Problem statement :: Once you have located the line containing "Switch to Satellite map view" in the material below, return it exactly along with each line after it through the line containing "Open the three-dot".
--- Data for review Enclosed Below ---
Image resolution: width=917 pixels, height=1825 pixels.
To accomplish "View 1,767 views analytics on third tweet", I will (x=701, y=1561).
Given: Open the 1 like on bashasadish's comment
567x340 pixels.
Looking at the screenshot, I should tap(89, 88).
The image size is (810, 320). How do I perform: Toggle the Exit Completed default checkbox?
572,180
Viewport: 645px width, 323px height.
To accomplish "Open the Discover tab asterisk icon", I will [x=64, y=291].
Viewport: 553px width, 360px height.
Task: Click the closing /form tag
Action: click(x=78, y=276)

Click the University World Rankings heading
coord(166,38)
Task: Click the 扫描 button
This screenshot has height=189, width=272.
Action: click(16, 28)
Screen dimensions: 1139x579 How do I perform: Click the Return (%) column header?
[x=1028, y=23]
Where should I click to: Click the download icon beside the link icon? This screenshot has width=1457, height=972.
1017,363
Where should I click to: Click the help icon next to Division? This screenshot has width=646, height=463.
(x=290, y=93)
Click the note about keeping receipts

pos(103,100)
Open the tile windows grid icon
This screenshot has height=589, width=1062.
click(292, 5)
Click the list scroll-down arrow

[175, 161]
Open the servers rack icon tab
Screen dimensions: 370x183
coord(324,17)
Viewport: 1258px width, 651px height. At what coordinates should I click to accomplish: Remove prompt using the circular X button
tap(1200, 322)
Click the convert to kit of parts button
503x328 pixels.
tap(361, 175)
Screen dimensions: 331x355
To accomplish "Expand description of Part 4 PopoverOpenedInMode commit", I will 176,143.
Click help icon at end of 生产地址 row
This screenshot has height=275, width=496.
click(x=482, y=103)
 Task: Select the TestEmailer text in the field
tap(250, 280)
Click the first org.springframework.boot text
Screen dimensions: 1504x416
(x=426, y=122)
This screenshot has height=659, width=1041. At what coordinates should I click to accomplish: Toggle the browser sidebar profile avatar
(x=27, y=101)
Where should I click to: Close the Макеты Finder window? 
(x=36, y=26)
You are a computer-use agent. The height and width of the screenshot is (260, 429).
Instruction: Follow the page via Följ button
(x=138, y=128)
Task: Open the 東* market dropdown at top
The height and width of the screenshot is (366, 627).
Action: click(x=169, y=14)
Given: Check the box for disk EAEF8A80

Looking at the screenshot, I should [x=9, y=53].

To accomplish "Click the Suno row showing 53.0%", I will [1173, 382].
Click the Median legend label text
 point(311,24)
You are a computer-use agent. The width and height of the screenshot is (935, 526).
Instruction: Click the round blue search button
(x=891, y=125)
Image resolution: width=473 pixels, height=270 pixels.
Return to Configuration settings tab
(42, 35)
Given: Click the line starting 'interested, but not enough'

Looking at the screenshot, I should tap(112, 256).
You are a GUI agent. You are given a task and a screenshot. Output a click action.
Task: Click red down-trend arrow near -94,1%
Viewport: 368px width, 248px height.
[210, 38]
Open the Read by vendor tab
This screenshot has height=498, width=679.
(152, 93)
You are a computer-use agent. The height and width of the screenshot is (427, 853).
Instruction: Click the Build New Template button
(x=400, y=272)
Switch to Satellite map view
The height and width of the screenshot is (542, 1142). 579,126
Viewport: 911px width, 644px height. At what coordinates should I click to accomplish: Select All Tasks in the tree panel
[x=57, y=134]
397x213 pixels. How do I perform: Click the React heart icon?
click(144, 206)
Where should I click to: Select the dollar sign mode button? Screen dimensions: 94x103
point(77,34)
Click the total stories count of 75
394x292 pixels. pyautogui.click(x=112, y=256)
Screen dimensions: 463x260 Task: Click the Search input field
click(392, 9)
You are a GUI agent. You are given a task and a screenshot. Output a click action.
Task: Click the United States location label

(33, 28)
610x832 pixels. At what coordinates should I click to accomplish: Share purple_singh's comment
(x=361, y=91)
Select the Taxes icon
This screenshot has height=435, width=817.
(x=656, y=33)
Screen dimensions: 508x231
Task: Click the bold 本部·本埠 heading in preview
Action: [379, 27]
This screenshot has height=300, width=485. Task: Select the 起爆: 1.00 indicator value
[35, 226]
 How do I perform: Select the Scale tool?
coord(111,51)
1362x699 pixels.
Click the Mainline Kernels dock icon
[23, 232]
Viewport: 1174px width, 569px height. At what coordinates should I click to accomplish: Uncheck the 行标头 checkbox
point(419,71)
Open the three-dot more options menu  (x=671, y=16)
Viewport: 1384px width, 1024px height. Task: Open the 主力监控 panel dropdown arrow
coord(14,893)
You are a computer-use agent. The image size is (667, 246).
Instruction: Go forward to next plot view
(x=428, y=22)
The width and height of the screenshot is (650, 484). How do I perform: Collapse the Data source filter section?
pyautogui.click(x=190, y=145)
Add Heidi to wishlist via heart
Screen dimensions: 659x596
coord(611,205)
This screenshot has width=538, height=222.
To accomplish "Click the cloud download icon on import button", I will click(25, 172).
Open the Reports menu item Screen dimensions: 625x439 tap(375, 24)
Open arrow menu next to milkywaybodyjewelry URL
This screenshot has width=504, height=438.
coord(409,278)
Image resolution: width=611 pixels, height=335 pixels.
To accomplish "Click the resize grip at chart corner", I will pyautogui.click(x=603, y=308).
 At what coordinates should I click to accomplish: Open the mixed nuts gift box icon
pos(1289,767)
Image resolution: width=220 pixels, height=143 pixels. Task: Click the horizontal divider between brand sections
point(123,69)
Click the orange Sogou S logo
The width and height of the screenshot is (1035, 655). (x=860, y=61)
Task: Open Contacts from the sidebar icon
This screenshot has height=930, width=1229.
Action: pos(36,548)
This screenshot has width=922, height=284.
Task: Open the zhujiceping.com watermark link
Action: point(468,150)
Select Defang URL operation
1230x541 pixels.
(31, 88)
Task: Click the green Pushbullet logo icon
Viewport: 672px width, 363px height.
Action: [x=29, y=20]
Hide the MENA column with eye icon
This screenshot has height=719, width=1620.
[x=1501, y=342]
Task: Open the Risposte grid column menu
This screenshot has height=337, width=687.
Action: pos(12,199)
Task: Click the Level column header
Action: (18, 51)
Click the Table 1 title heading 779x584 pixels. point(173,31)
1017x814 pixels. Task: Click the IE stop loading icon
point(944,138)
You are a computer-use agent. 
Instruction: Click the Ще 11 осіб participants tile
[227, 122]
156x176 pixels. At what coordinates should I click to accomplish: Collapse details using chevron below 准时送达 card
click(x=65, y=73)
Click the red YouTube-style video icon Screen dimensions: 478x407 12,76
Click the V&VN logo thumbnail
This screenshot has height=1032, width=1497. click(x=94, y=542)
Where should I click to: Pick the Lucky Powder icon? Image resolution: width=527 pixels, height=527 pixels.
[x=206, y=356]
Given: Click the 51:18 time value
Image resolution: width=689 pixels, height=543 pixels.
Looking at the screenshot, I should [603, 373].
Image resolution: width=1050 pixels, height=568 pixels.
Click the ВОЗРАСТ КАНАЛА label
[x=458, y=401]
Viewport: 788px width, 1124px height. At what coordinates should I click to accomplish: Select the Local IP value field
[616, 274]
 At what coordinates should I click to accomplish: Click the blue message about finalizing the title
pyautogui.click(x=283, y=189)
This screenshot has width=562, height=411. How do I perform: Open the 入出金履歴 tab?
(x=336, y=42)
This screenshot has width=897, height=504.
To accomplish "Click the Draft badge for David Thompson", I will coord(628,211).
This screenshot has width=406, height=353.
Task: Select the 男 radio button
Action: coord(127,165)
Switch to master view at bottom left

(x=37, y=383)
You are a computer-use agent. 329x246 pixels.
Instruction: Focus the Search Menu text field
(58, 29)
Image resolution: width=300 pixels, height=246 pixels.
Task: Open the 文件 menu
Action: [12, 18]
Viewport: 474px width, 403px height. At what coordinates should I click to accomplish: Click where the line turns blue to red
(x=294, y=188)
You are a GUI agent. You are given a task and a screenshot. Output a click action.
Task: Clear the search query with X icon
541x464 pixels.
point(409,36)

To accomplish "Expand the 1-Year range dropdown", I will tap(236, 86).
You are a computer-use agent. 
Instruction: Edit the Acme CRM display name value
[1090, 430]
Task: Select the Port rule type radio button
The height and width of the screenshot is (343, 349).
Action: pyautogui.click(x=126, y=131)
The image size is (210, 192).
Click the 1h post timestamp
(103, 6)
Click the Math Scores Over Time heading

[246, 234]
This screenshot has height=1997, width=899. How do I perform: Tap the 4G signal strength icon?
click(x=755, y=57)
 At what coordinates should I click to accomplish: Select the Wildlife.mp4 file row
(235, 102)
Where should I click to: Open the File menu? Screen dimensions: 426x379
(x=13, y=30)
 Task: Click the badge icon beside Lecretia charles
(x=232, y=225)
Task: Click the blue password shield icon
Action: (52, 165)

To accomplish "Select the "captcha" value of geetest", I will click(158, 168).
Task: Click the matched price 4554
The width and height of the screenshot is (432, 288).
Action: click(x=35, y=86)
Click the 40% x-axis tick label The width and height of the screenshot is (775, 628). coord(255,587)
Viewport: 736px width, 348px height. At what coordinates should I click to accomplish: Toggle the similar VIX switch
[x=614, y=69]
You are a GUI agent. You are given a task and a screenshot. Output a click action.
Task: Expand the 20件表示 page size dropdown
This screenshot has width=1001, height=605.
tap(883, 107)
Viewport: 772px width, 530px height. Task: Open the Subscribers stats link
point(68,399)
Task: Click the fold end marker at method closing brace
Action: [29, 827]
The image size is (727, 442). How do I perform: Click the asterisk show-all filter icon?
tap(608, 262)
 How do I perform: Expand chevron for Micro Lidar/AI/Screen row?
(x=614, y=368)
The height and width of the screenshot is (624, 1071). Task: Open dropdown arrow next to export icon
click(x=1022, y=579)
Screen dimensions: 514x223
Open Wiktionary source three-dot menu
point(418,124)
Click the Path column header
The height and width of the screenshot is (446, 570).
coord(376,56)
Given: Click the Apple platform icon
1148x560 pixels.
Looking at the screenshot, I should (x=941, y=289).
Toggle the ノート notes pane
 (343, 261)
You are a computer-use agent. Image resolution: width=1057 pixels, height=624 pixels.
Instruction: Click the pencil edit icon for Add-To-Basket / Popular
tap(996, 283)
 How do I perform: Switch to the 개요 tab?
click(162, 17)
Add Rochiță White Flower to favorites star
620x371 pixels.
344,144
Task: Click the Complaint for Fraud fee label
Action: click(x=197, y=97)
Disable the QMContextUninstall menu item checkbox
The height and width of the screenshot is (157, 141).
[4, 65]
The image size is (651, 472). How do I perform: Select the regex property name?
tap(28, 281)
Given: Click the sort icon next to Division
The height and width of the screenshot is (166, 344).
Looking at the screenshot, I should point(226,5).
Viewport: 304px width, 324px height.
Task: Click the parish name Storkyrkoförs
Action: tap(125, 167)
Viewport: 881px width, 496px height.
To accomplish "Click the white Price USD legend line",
--- End of Enclosed Data for review ---
The answer ::
Switch to Satellite map view
The height and width of the screenshot is (542, 1142). 579,126
Viewport: 911px width, 644px height. At what coordinates should I click to accomplish: Select All Tasks in the tree panel
[x=57, y=134]
397x213 pixels. How do I perform: Click the React heart icon?
click(144, 206)
Where should I click to: Select the dollar sign mode button? Screen dimensions: 94x103
point(77,34)
Click the total stories count of 75
394x292 pixels. pyautogui.click(x=112, y=256)
Screen dimensions: 463x260 Task: Click the Search input field
click(392, 9)
You are a GUI agent. You are given a task and a screenshot. Output a click action.
Task: Click the United States location label

(33, 28)
610x832 pixels. At what coordinates should I click to accomplish: Share purple_singh's comment
(x=361, y=91)
Select the Taxes icon
This screenshot has height=435, width=817.
(x=656, y=33)
Screen dimensions: 508x231
Task: Click the bold 本部·本埠 heading in preview
Action: [379, 27]
This screenshot has height=300, width=485. Task: Select the 起爆: 1.00 indicator value
[35, 226]
 How do I perform: Select the Scale tool?
coord(111,51)
1362x699 pixels.
Click the Mainline Kernels dock icon
[23, 232]
Viewport: 1174px width, 569px height. At what coordinates should I click to accomplish: Uncheck the 行标头 checkbox
point(419,71)
Open the three-dot more options menu  (x=671, y=16)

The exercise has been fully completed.